# Looking for help choosing a hand/other inexpensive grinder



## daveshorty (Apr 21, 2015)

Hi all, Just wanted to get some opinions on these two hand grinders. I'm looking for a grinder to use with my Aeropress. So far it's come down to one of the following two: Hario Medium Glass Hand Coffee Grinder or Porlex Mini Mill Hand Grinder. Could anyone advise on which one of these (or which other one I haven't considered) would be best? Thanks!


----------



## DoubleShot (Apr 23, 2014)

You might find the info you're after here as similar topic was discussed:

http://coffeeforums.co.uk/showthread.php?23374-Porlex-Hario-Rhino-or


----------



## Phil104 (Apr 15, 2014)

In addition to the link that Doubleshot has posted above, I have a Porlex and Hario mini and of the two, I prefer the Hario, not because the grind quality is significantly different, it's not, but I think it's better designed to hold comfortably in the hand and the handle stays on. My daughter happily used the Hario medium (for V60) but thanks to her father, she upgraded to a Lido2 last Christmas. The Hario medium is more stable than the Porlex but if you want something to put in your pocket or a travel bag, the Porlex will win. The Rhino gets good press but I haven't used one - there's lots on that on other threads.


----------



## daveshorty (Apr 21, 2015)

Thanks folks. Generally speaking I'll be using it at home for making single cups a few times a week (partner isn't a coffee drinker) so portability isn't a deal breaker.

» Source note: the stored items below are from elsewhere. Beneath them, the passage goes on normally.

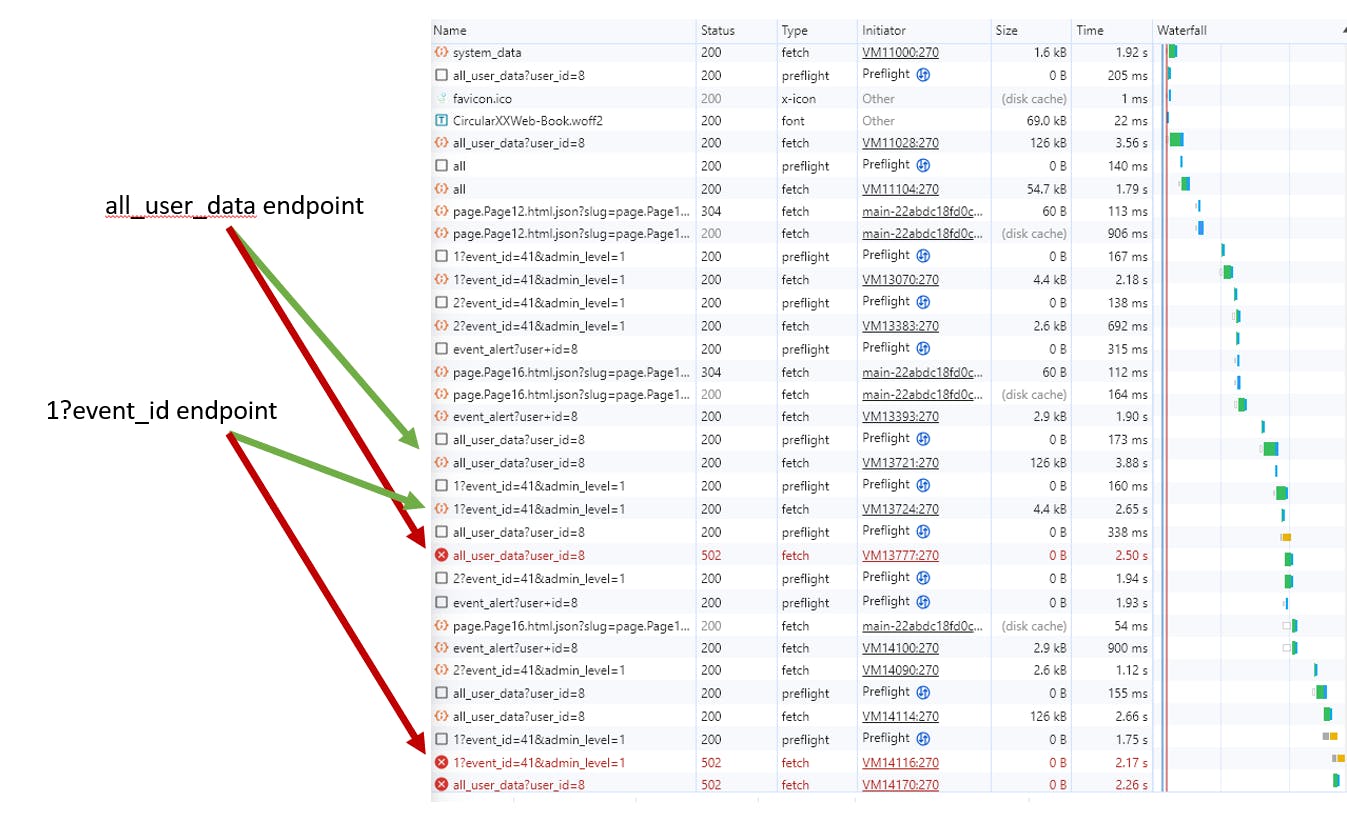Click square preflight icon in 315 ms row
1347x814 pixels.
[441, 349]
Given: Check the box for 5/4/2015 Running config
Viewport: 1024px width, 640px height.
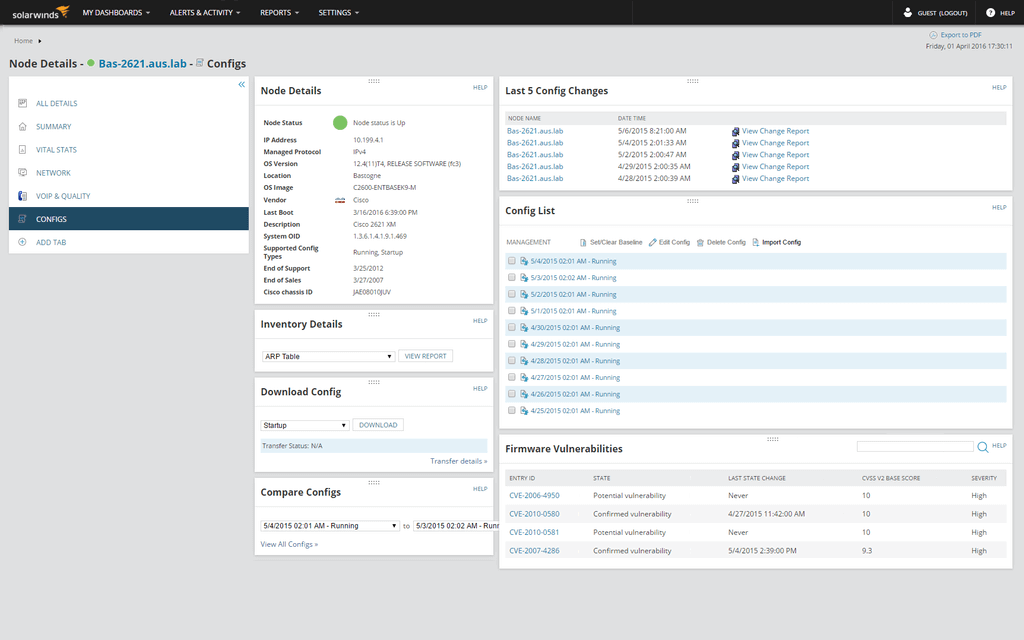Looking at the screenshot, I should click(x=511, y=261).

Thanks for the link. I actually like the look of and the reviews I'm seeing for the Rhino.


----------



## daveshorty (Apr 21, 2015)

Thanks again! I spoke to the guy who got the Rhino in the other thread and he recommended it so I'm gonna give it a go.


----------



## Phil104 (Apr 15, 2014)

Thanks for letting us know what you decided - and you can contribute to rhino rave posts.


----------



## daveshorty (Apr 21, 2015)

I'll let you know what it's like


----------